Erminia Fioti ha detto...

mia sorella è una delle donne che si è ammalata di tumore al seno, e due delle sue figlie hanno già subito l'asportazione di una ciste ciascuna, sempre al seno. l'ultima circa un mese fa, ed ha solo 17 anni.
i miei sentimenti variano dalla disperazione alla rabbia, non nascondo che a volte penso che se potessi mi farei giustizia con le mie mani.
mi domando con quale coscienza (come faccio a credere ancora a una qualsivoglia coscienza?, ma tant'è!)chiuderanno un giorno gli occhi su questo mondo, e non solo quella schifezza d'uomo di leone ma tutti i suoi compari che l'appoggiano.

Unknown ha detto...

Comprendo i sentimenti di Erminia che condivido totalmente.
L'unica arma che le persone nobili possiedono è la giustizia che ogni giorno democraticamente cercano di fare venire a galla.
Non molliamo mai.
E sosteniamo Emilio.

Anonimo ha detto...

anche io abito nelle vicinanze della maledettisima SETECO.Sono contenta che almeno qualcuno si occupi di questo disastro.Come può essere possibili che la famiglia Marchio in prima persona e poi tutta la popolazione debba stare con la paura,l'angoscia...........IL TERRORE per se stessi e per i propri bambini.Non è giusto e non c'è giustizia!!!!!!!!!

Anonimo ha detto...

E' uno scempio.....una vergogna.......dobbiamo muoverci e darci da fare...non si può + vivere così....Anche in paese la sera arriva questo "odore" infernale......non ne possiamo davvero + ......

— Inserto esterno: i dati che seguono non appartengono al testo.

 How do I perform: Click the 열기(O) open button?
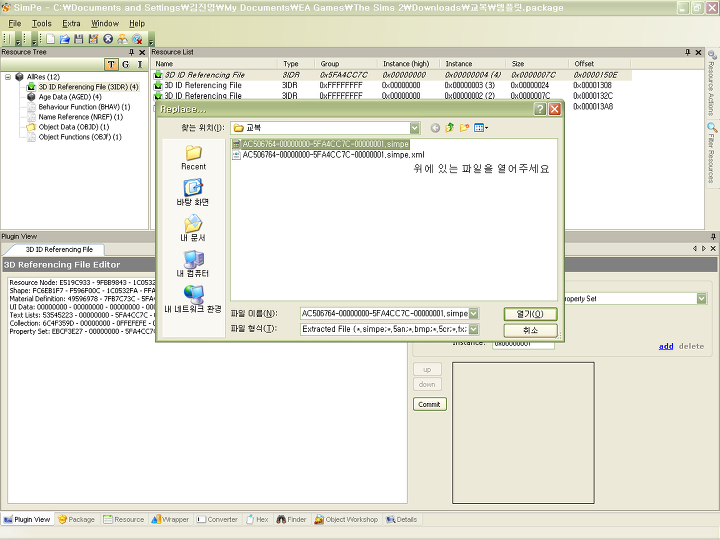point(529,313)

nadia carminati ha detto...

non mollate, fate gruppo, date una mano a Emilio
lui è sempre dalla parte della giustizia, e che giustizia sia fatta, lottate per voi e per i vostri figli..."quando mio marito mi ha detto, Nadia, domani e in ogni occasione devo andare, devo essere presente a manifestare contro questa fabbrica di veleni...e altro, preciso che eravamo in ferie a Sellia Marina, abbastanza distanti da questa fabbrica, la mia risposta non poteva essere che positiva. vai ..accompagnata con la solita frase " stai attento"....poi una sera a cena da amici si è parlato ancora di questi fumi e delle malattie e delle persone che ci lavoravano e di che cosa si bruciava .....ecco perchè le persone si ammalano.

Anonimo ha detto...

Ma Scopelliti che fa? E la Ferro? E la magistratura? E il prefetto? E il governo? L'Italia e principalmente il meridione, è un paese di mmmmmmmmmmmmerda. Ha ragione Grillo: VAFFANCULO!!!!!!!!

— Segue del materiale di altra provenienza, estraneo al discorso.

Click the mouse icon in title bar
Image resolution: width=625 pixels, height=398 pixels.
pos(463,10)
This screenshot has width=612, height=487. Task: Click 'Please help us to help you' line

PASQUALE MONTILLA ha detto...

Il rischio di cancerogenesi da impatto ambientale della Seteco e' acclarato.
I siti di bersaglio intesi come recettori umani in prossimita' della Seteco potrebbero sviluppare il rischio reale da danno biologico combinato multifattoriale da sostanze cancerogene sviluppate dalla combustione mista attuale.
Negare questo e' negare la verita scientifica reale.
L'Arpacal non ci rappresenta inquanto istituzione politica condizionante.
dr.Pasquale Montilla
Oncologo Medico
UCSC Roma

Anonimo ha detto...

...e dov'è l'amico di tutti, il nostro bell'assessore pietro aiello con il suo bel faccione che tappezzava tutta la calabria?
e la bellissima wanda ferro, con i suoi bei capelli? e scopelliti, il nostro politico giovane, salvatore della calabria? e tutti gli altri risolutori di problemi in calabria? dove siete?

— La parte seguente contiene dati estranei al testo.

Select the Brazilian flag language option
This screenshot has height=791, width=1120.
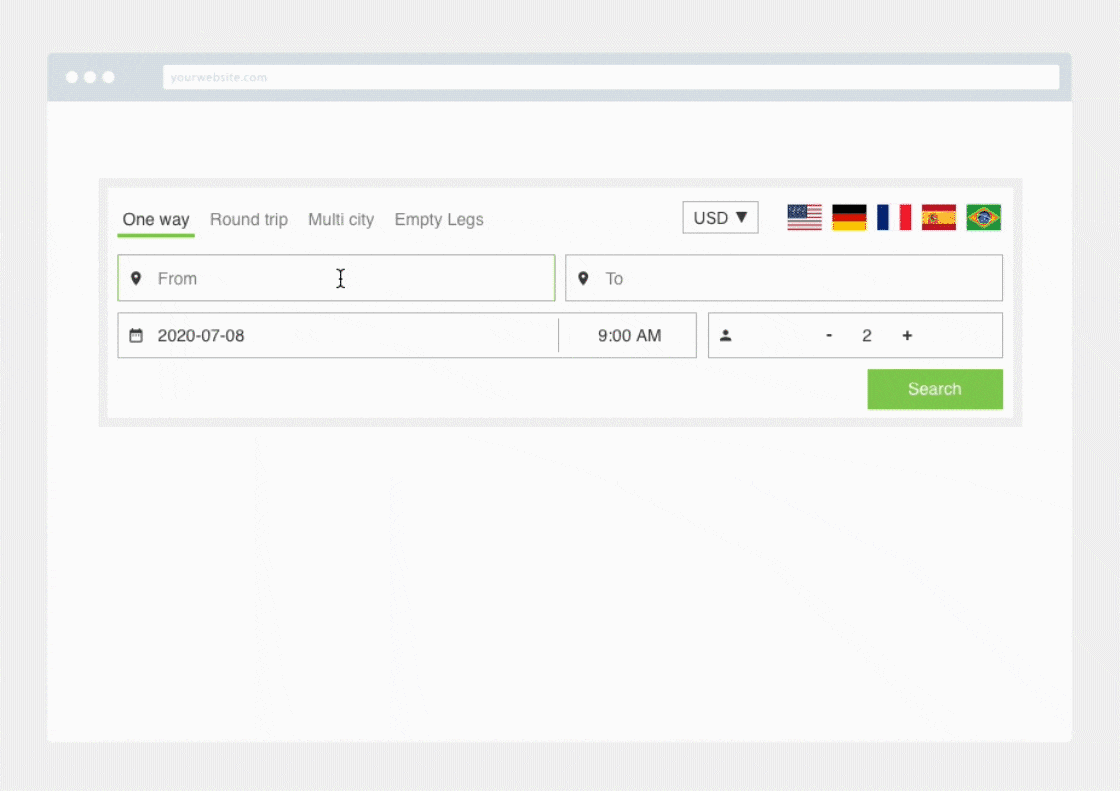[983, 217]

Gilberto Radaelli ha detto...

all'anonimo, hai citato; Pietro Aiello, Wanda Ferro e Scopelliti tre persone, ti chiedi dove sono, a mio parere vogliono giocare a carte, in attesa del quarto giocatore, uno gioca col morto. il tutto per giocare in quattro..a loro non gli fotte niente dei mali dei cittadini, loro sono pronti per fare spettacolo, premiazioni di ogni genere e prendere a fine mese un bellissimo stipendio.
E voi di Marcellinara non fate i codardi, alzate la testa, e voi della Pro Loco che"cazzo vi fumate"perchè non partecipate, perchè non commentate...è così che fate conoscere lo stato dei luoghi. vergogna vergogna, predicate bene e razzolate male tanto male...

Anonimo ha detto...

e ancora andiamo a votare sti stronzi che pensano solo al potere. la colpa è nostra e non dovremo lamentarci se ci aggiustano come vogliono! noi siamo i coglioni!!!